I’d been going out with partner for about four years when we decided to get hitched. Apparently, I proposed in a swimming pool. The sad truth is that I really don’t recall. That’s very bad isn’t it? I do remember the rest of it, though. It was 1987 and the punk boom was spent; New Romantics had come and gone and Aston Villa were about to have a very average season. In the grand scheme of things, it’s reassuring to know how we notch our marks on the bedposts of time by using either music or football. Well, at least most blokes do along with particularly good beer sessions or who won the FA Cup that year. So there we were; I’d proposed (don’t recall), she’d accepted and we’d decided to do the traditional thing and ask for permission.

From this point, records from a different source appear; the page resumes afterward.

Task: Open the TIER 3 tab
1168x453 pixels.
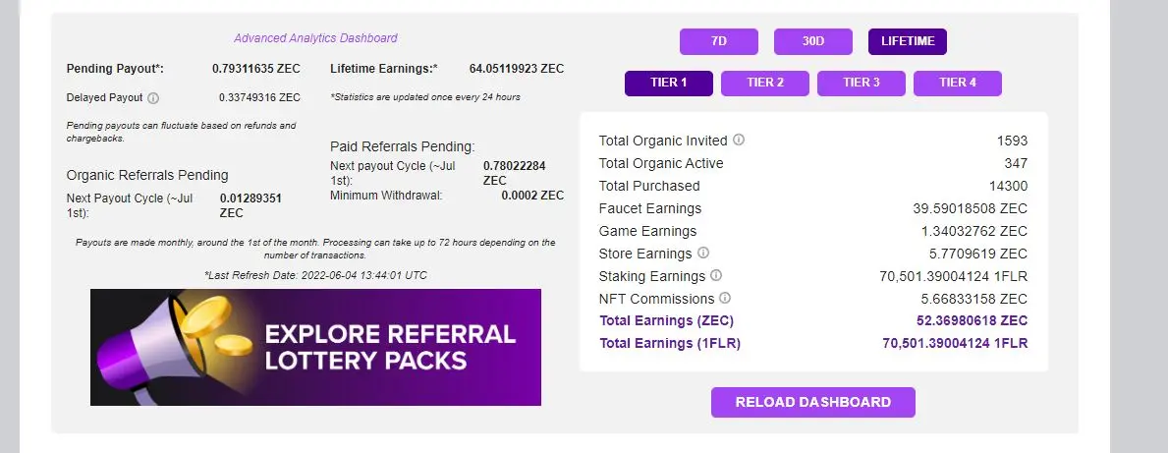Action: (862, 83)
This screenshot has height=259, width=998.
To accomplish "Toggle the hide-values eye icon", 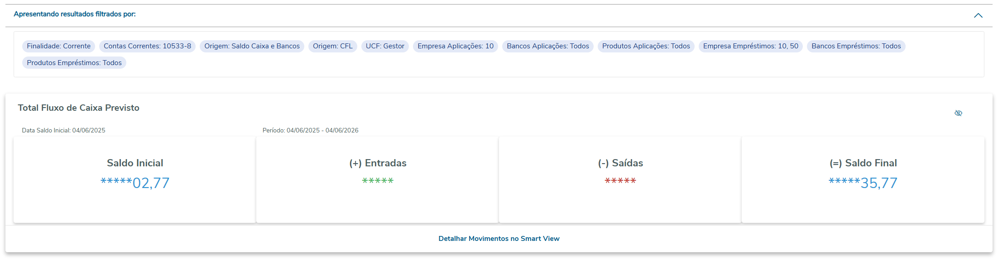I will pos(958,113).
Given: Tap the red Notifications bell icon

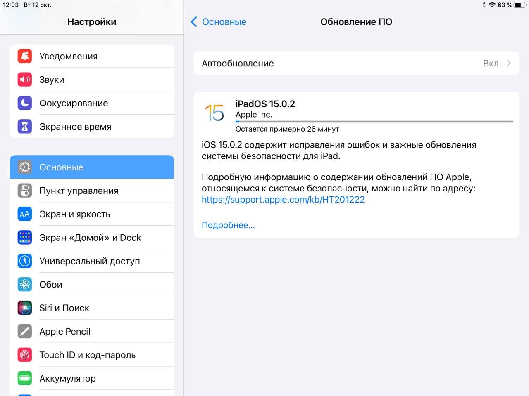Looking at the screenshot, I should [25, 56].
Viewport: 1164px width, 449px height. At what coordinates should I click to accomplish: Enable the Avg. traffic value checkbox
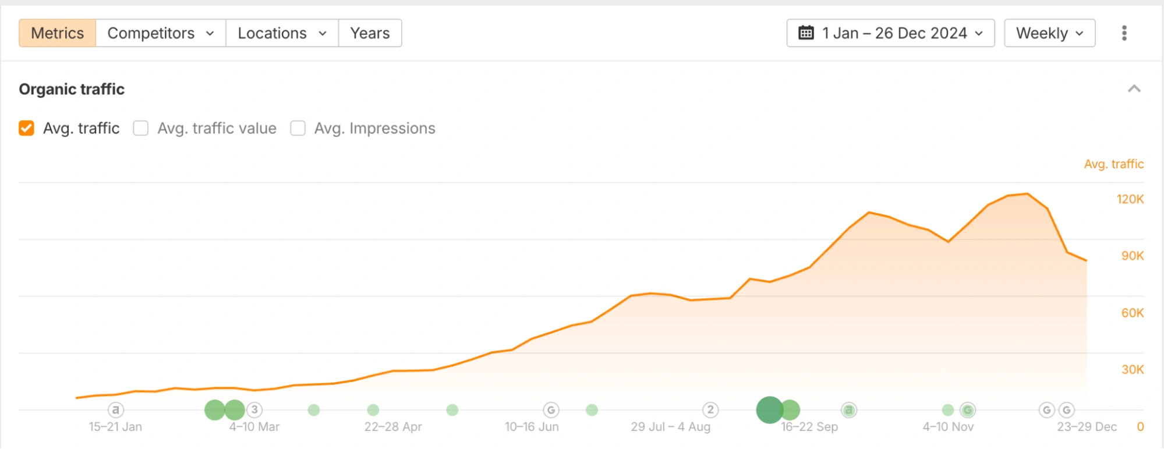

Having bought a suitable diamond encrusted ring (cost me a few quid although, again, can’t remember any details. I wasn’t on cocaine…honest), I’m all ready to shove it on my betrothed’s finger. Phase 2 and 3 were to be dropping in on chez ma-in-law and do the deed and ask the question. Simple.
“I don’t want start any blasphemous rumours but I think that God’s got a sick sense of humour and when I die, I expect to find him laughing.” At least, that’s what Dave Gahan sang in his Depeche Mode heyday in 1984. That also happened to be the year of a very happy trip abroad for me and the lads to Majorca. How I sometimes wished I’d stayed there or at least that’s what I thought as I spurted out the words to my future ma-in-law that me and the future missus wanted to get married. Such was the strength of her character that we’d thought to talk to her first but I didn’t expect her to get all upset that we hadn’t asked future Mrs Mara’s dad in the usual way. Crystallised in that one moment was a lifetime’s hopes and dreams shattered in one unexpected reaction. In the dry ice world of Bing Crosby, my intended’s mom would have looked gleefully happy, grinned quite a bit and reached for the hankies to dab her tearful eyes with. In my case, not so and it was more of slightly purple face going a little purpler a la Alex Ferguson, at the lack of respect for tradition in not approaching the bride-to-be’s father first. I suspect she believed that if he had said no we would have had to have called the whole thing off to or risk the wrath of his double-barrelled shotgun leaning against the wall in the hall.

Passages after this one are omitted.